By Frank Pingue
(Reuters) – Rocco Mediate may not be at this week’s U.S. Open but is ready to drive down memory lane as the major returns to Torrey Pines in San Diego for the first time since 2008 when he lost a thrilling playoff to Tiger Woods.
Mediate was on the cusp of securing the biggest win of his life but it slipped from his grasp as Woods, playing on what was essentially a broken leg, pulled off one of the most improbable victories of his career in a 19-hole Monday playoff.
Although Mediate earned six wins on the PGA Tour, including one two years later at the age of 47, he is comfortable that his most high-profile moment was a defeat that has left him forever linked to Woods.
“There haven’t been many great U.S. Open playoffs because there haven’t been that many. Those playoffs weren’t awful, they just weren’t with Tiger,” Mediate told Reuters in a video interview.
“If that U.S. Open playoff was with anybody else, and this is totally not disrespectful, would it have been (as memorable)? Of course not. It wouldn’t even have been close.”
Mediate, who led by a shot on the 16th playoff hole and remembers the day vividly, said he will not be bothered when clips of his duel with Woods get replayed this week.
“It’s cool to be part of that. If it wasn’t so cool and special they wouldn’t put the clips on,” said Mediate.
“I didn’t lose because I hit it in the lake on 18 and made a double-bogey or three-putt from 10 feet to lose or something devastating. That ruins careers, that’s the end of you mostly. And I’m 45 at the time.
“I just lost. I played my heart out, hit the best shots I’ve ever hit in my life that week, especially in the playoff.”
HEAD GAMES
Mediate said he was irked to learn that seemingly every golf analyst gave him no chance going into the playoff, figuring the world’s 157th-ranked player would crumble under the pressure of playing with Woods.
“He had no effect on me. Zero. The only person that could affect me was me. I loved that arena,” said Mediate.
“I might have been more disappointed that we didn’t keep playing in the playoff than I was when I lost because it was so much fun all day playing in front of everybody.”
And when Mediate showed up wearing a red shirt, which Woods had made his Sunday trademark, some suggested he was trying to play mind games.
“People actually thought that was a planned thing. Yeah, like it would really bother him,” said Mediate, whose red shirt was the last clean one he had. “The only thing it would do is piss him off which you don’t want to do.”
Mediate said when he woke up the day of the playoff he felt in his heart that he would win, especially since he had been better than Woods through the air all week.
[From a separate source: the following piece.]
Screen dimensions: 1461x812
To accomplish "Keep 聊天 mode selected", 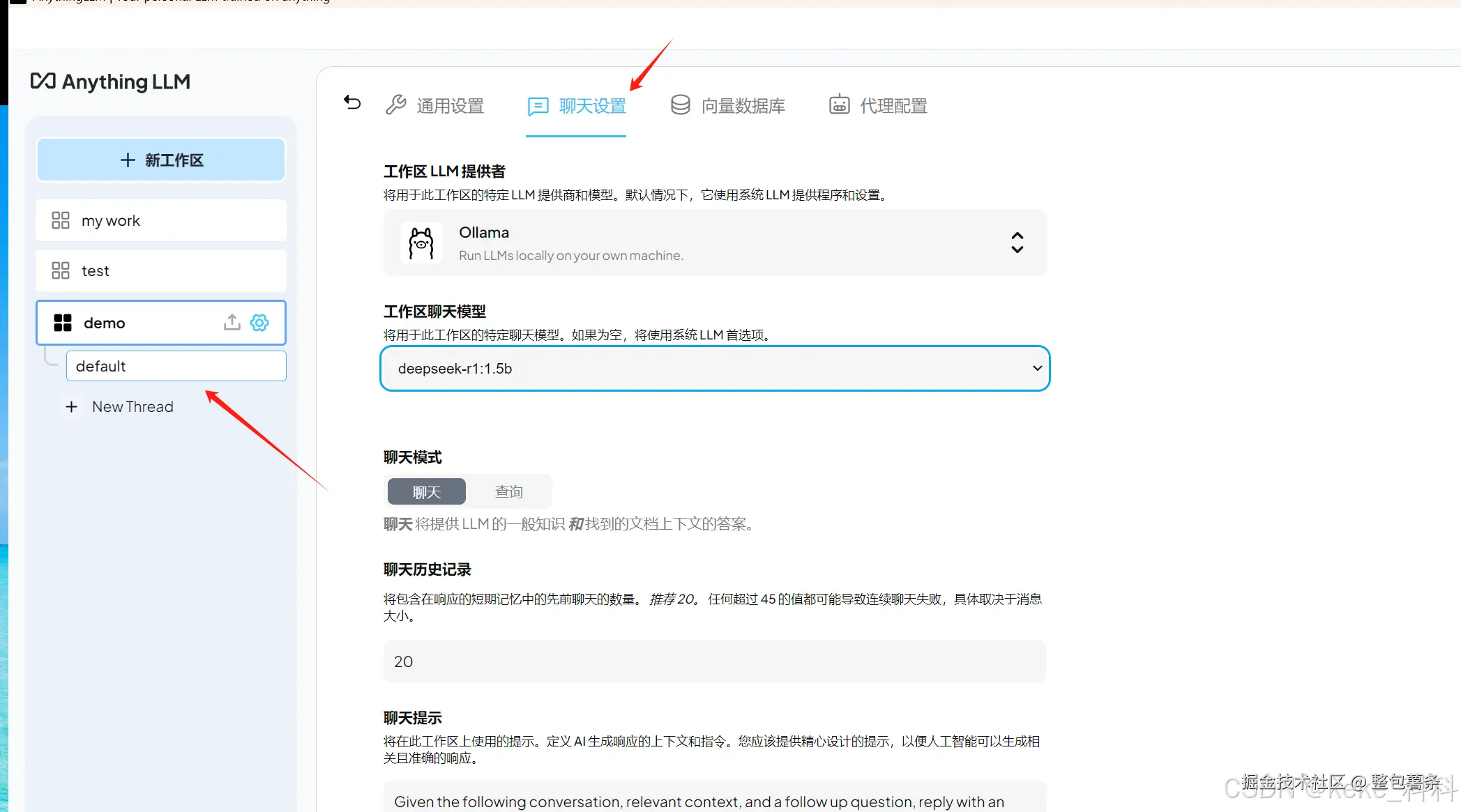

“That’s how you win Opens most of the time unless of course Tiger is involved,” said Mediate. “The greatest players of all time did it every single possible way to be done. That’s what makes them great.”
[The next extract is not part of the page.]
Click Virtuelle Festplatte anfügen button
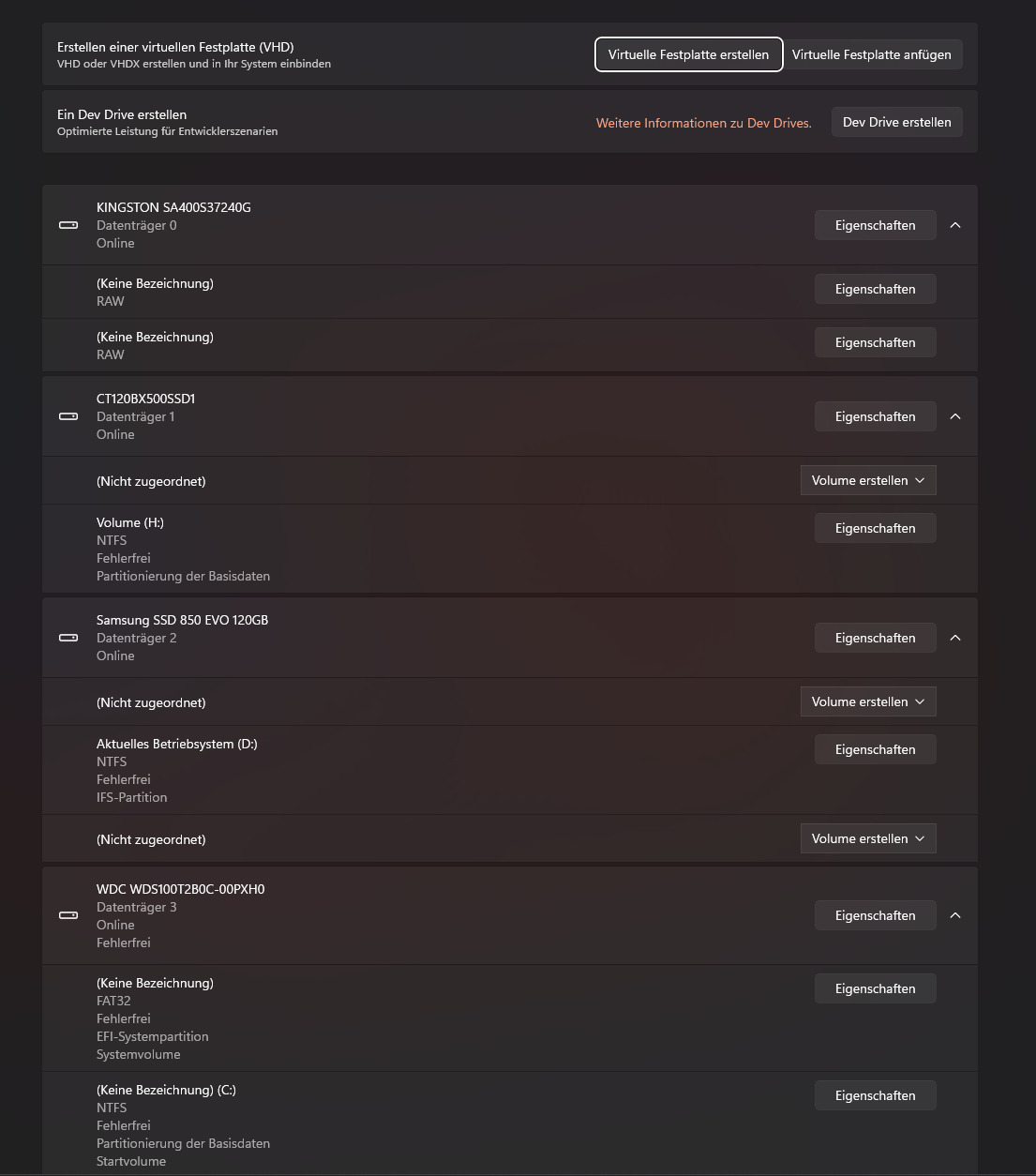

Woods made a 12-foot birdie at the final hole in regulation to force an 18-hole playoff. He birdied the 18th again on Monday to keep the playoff alive and closed the deal on the next hole after Mediate missed the fairway.
‘PRETTY COOL DAY’
While Mediate has long since moved on from the sting of defeat he still shakes his head about a comment he said Woods’s caddie Steve Williams made.
“He said ‘oh Rocco and guys like him have nothing to lose in these events’. Are you that dumb? Nothing to lose? Let me think about this for a second: playing against the man, him, for the thing that I covet the most in my sport. Nothing to lose? Moron,” said Mediate.
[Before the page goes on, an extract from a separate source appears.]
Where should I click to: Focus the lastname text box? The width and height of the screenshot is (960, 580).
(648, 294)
“But Tiger had everything to lose? He’s already got two of them. He had nothing to lose. I did.
“We both had everything to lose because it was the United States Open and in my world that’s the most important thing in golf.”
Mediate said he and Woods have never discussed what many consider the greatest U.S. Open playoff.
“That would’ve been fun but we never did that which is kind of sad because it was a pretty cool day for me,” said Mediate, who has gone on to a successful PGA Tour Champions career where his four wins include a Senior PGA Championship.
“I’m sure it was for him but I don’t know. We never really talked about it. I’ve done all the talking.”